#### EXERCISE BRIEF:
Output the lines of the records from the one containing "You are a computer-use" through the last, both ends included. Leave pictures out.

Stored data entries:
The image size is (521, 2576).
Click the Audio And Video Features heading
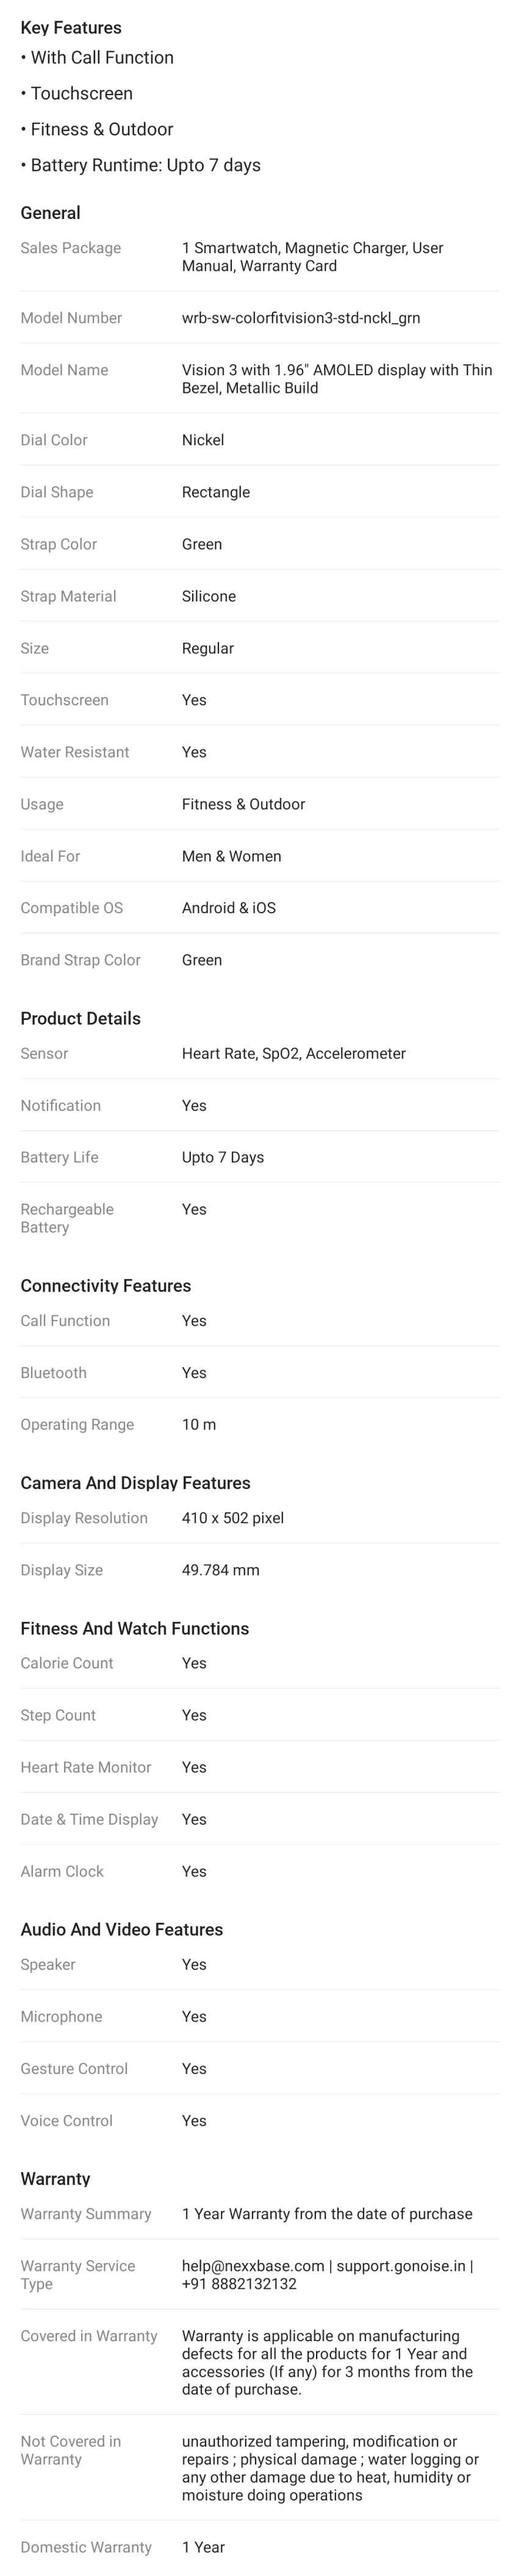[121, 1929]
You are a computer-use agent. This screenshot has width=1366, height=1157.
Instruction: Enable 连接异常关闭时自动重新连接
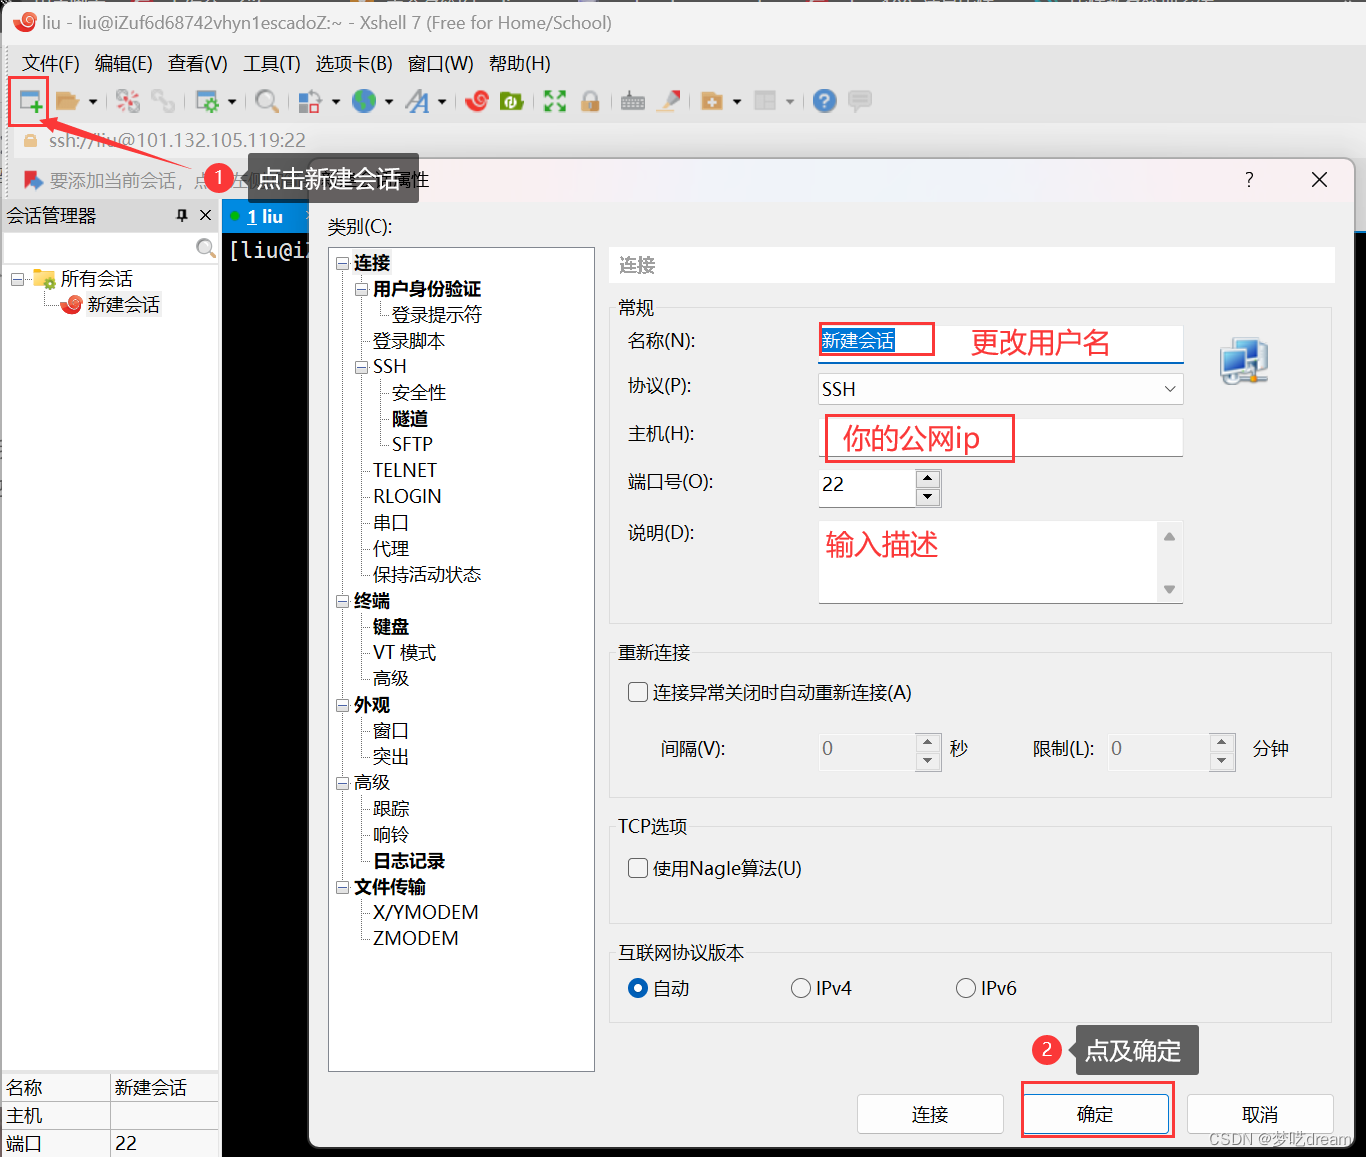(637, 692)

#### RESPONSE TO THE EXERCISE:
You are a computer-use agent. This screenshot has width=1366, height=1157.
Instruction: Enable 连接异常关闭时自动重新连接
(637, 692)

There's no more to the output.